++++ DATASET RECORDS ++++

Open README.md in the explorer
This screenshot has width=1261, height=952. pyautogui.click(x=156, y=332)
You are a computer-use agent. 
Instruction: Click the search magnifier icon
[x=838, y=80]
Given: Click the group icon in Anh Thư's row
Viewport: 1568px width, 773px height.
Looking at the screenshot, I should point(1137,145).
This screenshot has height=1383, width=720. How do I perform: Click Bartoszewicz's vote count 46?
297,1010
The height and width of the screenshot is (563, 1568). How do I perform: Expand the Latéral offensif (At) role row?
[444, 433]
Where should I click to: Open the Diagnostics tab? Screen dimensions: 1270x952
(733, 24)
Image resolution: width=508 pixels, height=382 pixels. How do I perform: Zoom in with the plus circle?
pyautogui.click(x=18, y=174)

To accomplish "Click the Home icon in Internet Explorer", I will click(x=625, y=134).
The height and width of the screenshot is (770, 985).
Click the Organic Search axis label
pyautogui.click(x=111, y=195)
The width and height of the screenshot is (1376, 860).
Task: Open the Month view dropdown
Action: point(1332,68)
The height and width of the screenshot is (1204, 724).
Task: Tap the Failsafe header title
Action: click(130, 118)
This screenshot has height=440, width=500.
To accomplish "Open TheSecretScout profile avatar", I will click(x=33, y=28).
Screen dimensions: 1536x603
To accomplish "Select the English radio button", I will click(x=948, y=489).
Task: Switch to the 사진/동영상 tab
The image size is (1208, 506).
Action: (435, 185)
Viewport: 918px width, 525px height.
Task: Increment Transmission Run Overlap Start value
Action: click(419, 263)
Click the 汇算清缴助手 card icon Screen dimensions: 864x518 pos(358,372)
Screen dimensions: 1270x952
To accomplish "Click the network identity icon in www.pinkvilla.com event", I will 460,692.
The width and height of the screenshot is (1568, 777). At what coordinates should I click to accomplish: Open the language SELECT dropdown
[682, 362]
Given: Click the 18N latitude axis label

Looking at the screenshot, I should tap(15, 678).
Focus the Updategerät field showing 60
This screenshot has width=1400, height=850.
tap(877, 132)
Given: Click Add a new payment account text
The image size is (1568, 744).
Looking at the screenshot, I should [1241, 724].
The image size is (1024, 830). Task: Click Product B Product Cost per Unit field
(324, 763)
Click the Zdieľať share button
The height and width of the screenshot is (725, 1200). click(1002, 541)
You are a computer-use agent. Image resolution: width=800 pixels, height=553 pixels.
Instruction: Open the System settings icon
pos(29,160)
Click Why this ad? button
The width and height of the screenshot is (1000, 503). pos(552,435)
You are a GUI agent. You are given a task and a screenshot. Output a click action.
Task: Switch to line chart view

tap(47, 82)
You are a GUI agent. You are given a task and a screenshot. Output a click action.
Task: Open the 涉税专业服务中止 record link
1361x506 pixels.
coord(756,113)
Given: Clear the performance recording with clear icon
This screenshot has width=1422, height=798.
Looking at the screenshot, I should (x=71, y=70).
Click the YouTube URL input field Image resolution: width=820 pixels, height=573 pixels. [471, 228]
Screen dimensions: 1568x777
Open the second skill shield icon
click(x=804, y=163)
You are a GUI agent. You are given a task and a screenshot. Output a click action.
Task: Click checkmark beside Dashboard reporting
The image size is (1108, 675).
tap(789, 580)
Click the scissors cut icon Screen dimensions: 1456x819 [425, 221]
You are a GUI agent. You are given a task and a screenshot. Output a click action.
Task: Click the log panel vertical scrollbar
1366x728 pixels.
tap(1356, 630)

++++

■ WORK REQUIRED
Print the listing above again line for line, keeping every character as it is.

■ RESULT OF THIS TASK
Open README.md in the explorer
This screenshot has width=1261, height=952. pyautogui.click(x=156, y=332)
You are a computer-use agent. 
Instruction: Click the search magnifier icon
[x=838, y=80]
Given: Click the group icon in Anh Thư's row
Viewport: 1568px width, 773px height.
Looking at the screenshot, I should point(1137,145).
This screenshot has height=1383, width=720. How do I perform: Click Bartoszewicz's vote count 46?
297,1010
The height and width of the screenshot is (563, 1568). How do I perform: Expand the Latéral offensif (At) role row?
[444, 433]
Where should I click to: Open the Diagnostics tab? Screen dimensions: 1270x952
(733, 24)
Image resolution: width=508 pixels, height=382 pixels. How do I perform: Zoom in with the plus circle?
pyautogui.click(x=18, y=174)

To accomplish "Click the Home icon in Internet Explorer", I will click(x=625, y=134).
The height and width of the screenshot is (770, 985).
Click the Organic Search axis label
pyautogui.click(x=111, y=195)
The width and height of the screenshot is (1376, 860).
Task: Open the Month view dropdown
Action: point(1332,68)
The height and width of the screenshot is (1204, 724).
Task: Tap the Failsafe header title
Action: click(130, 118)
This screenshot has height=440, width=500.
To accomplish "Open TheSecretScout profile avatar", I will click(x=33, y=28).
Screen dimensions: 1536x603
To accomplish "Select the English radio button", I will click(x=948, y=489).
Task: Switch to the 사진/동영상 tab
The image size is (1208, 506).
Action: (435, 185)
Viewport: 918px width, 525px height.
Task: Increment Transmission Run Overlap Start value
Action: click(419, 263)
Click the 汇算清缴助手 card icon Screen dimensions: 864x518 pos(358,372)
Screen dimensions: 1270x952
To accomplish "Click the network identity icon in www.pinkvilla.com event", I will 460,692.
The width and height of the screenshot is (1568, 777). At what coordinates should I click to accomplish: Open the language SELECT dropdown
[682, 362]
Given: Click the 18N latitude axis label

Looking at the screenshot, I should tap(15, 678).
Focus the Updategerät field showing 60
This screenshot has width=1400, height=850.
tap(877, 132)
Given: Click Add a new payment account text
The image size is (1568, 744).
Looking at the screenshot, I should [1241, 724].
The image size is (1024, 830). Task: Click Product B Product Cost per Unit field
(324, 763)
Click the Zdieľať share button
The height and width of the screenshot is (725, 1200). click(1002, 541)
You are a computer-use agent. Image resolution: width=800 pixels, height=553 pixels.
Instruction: Open the System settings icon
pos(29,160)
Click Why this ad? button
The width and height of the screenshot is (1000, 503). pos(552,435)
You are a GUI agent. You are given a task and a screenshot. Output a click action.
Task: Switch to line chart view

tap(47, 82)
You are a GUI agent. You are given a task and a screenshot. Output a click action.
Task: Open the 涉税专业服务中止 record link
1361x506 pixels.
coord(756,113)
Given: Clear the performance recording with clear icon
This screenshot has width=1422, height=798.
Looking at the screenshot, I should (x=71, y=70).
Click the YouTube URL input field Image resolution: width=820 pixels, height=573 pixels. [471, 228]
Screen dimensions: 1568x777
Open the second skill shield icon
click(x=804, y=163)
You are a GUI agent. You are given a task and a screenshot. Output a click action.
Task: Click checkmark beside Dashboard reporting
The image size is (1108, 675).
tap(789, 580)
Click the scissors cut icon Screen dimensions: 1456x819 [425, 221]
You are a GUI agent. You are given a task and a screenshot. Output a click action.
Task: Click the log panel vertical scrollbar
1366x728 pixels.
tap(1356, 630)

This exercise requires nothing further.